MoviePass has been under intense scrutiny this year amid concerns about its long-term financial stability. The company's CEO insists the future is bright.

Mitch Lowe, the CEO of the subscription-based ticketing service MoviePass, is used to facing skepticism in Hollywood. As one of the co-founders of Netflix, he is all too familiar with the challenges of turning a disruptive business into a major player and household name.

MoviePass has been under intense scrutiny in recent months amid concerns about its long-term financial stability. Lowe, for his part, insists that reports of the company's demise have been greatly overstated. And he thinks the future is bright for his insurgent app.

He shared his thoughts with NBC News this week. Here is part of that conversation, edited for length and clarity.

NBC News: Helios & Matheson, the data firm that owns most of MoviePass, has had a tough time at the stock market this week. Do you feel like Wall Street has confidence in the company?

I'm really not the person to comment on those questions. I'm focused on the business and focused making a really great company, and I have 100 percent confidence in [Helios and Matheson CEO] Ted Farnsworth coming to the table to fund our growth despite what the market believes. I think people will be greatly surprised over the years on what we accomplish and what we're able to do.

Image: Mitch Lowe Interview
Mitch Lowe, chief executive of MoviePass.David Paul Morris / Bloomberg via Getty Images file

How would you respond to critics who are already writing the company's obituary?

[Laughs] I'd say they're going to be very surprised. Of course, I think they're wrong. I really have a hard time understanding why people don't understand how subscription businesses grow. You know what sometimes makes me mad? No one questioned 20 years of losses for Amazon. No one questions that Spotify has spent $8 billion on music royalties but only brought in $6 billion in revenue.

Spotify has lost billions of dollars. Amazon has lost billions of dollars.
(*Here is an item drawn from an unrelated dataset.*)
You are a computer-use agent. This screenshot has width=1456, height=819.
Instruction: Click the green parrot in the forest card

We're losing tens of millions of dollars, and people want to write us off. We are the fastest-growing entertainment subscription service ever. We're not well over 3 million subscribers and growing.

I think this is all generated by the big incumbent players who don't want to see us succeed. You can imagine who those are.
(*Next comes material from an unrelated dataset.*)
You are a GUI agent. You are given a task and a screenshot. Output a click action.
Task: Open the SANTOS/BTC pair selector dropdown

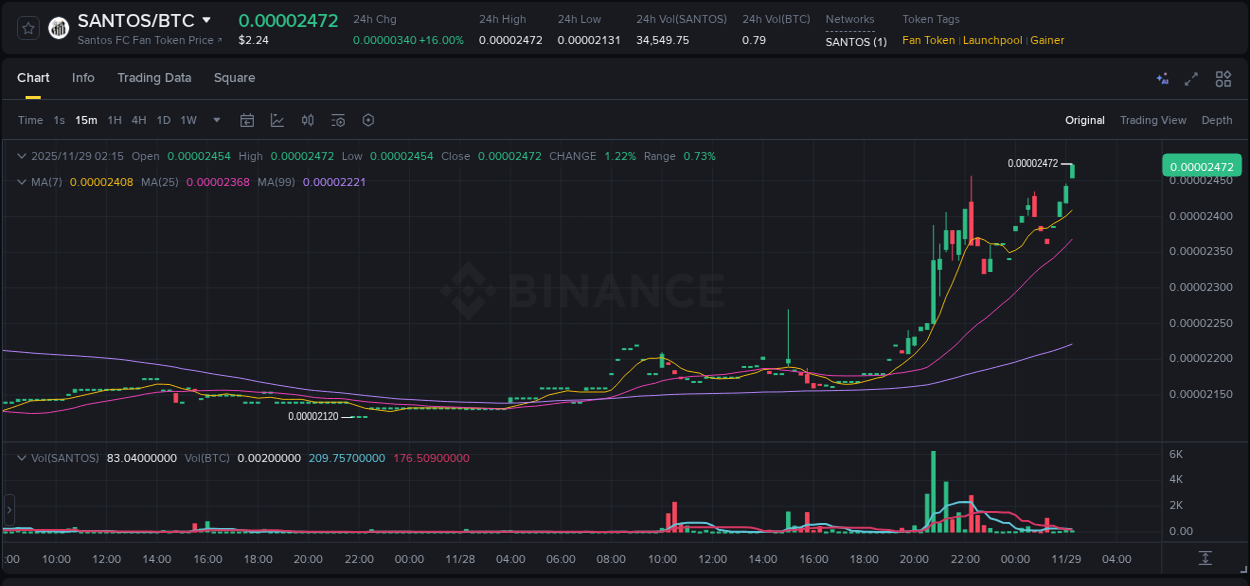point(207,20)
The big players in the industry, in the same way that Blockbuster tried to downplay Redbox and downplay Netflix, they are trying to both compete [with] and undermine our capabilities by putting this notion into the media that for some reason Spotify and all those companies can lose tens of millions, hundreds of millions, billions of dollars, yet MoviePass can't.
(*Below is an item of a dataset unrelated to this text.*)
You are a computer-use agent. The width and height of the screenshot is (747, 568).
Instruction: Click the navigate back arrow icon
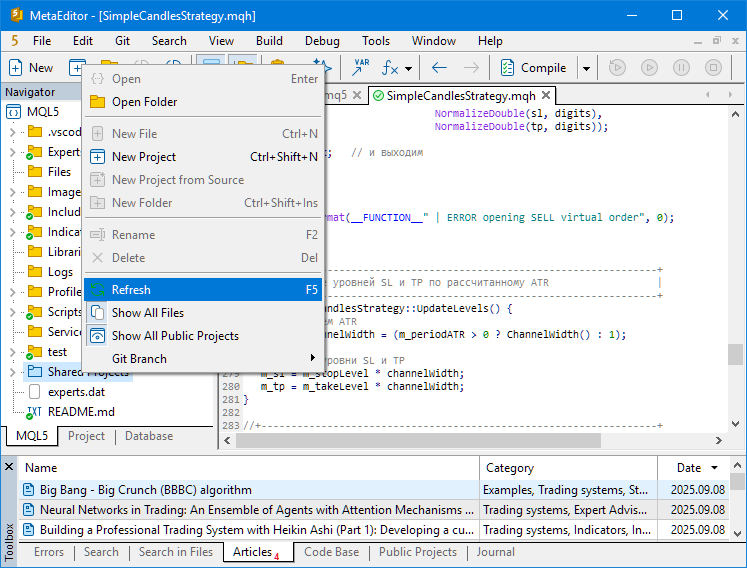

MoviePass is not the only ticket subscription service in the market. The biggest new entrant is AMC, which recently rolled out the Stubs A-List program. Can you comment on the new competition in the subscription space, particularly from AMC, the most dominant theater chain on the planet?

My mission is to re-energize moviegoing at the movie theater.

If you go back a year and look at the press, what they were saying about the future of going to the movies — everybody was doom and gloom, we're on a steady decline year over year.

But today, people are talking about the rebirth of the moviegoing business. It's up over 9 percent in the first half of the year. We believe we're responsible for an incremental 3 percent of the growth. We bought 6 percent of the tickets.

Let's say there's a future where, for whatever reason, MoviePass is not a player in the game. Do you feel like the movie industry will nonetheless move toward a subscription model, or will the entrenched players keep things the way they were?

I think that we have woken up AMC to understand that there are millions and millions of moviegoers who grew up on subscription and don't like the stress of trying to decide whether a movie [ticket] is worth $10. They want to be able to discover and explore going to the movies more often, and I think we're exiting this cocoon stage we've been in for the last 20 years and entering a more experiential phase where people do like to be more social and get out, go out with friends, laugh with 100 people around them.

I think, at the very least, we've woken up the giants to listen and respond to the changing trends.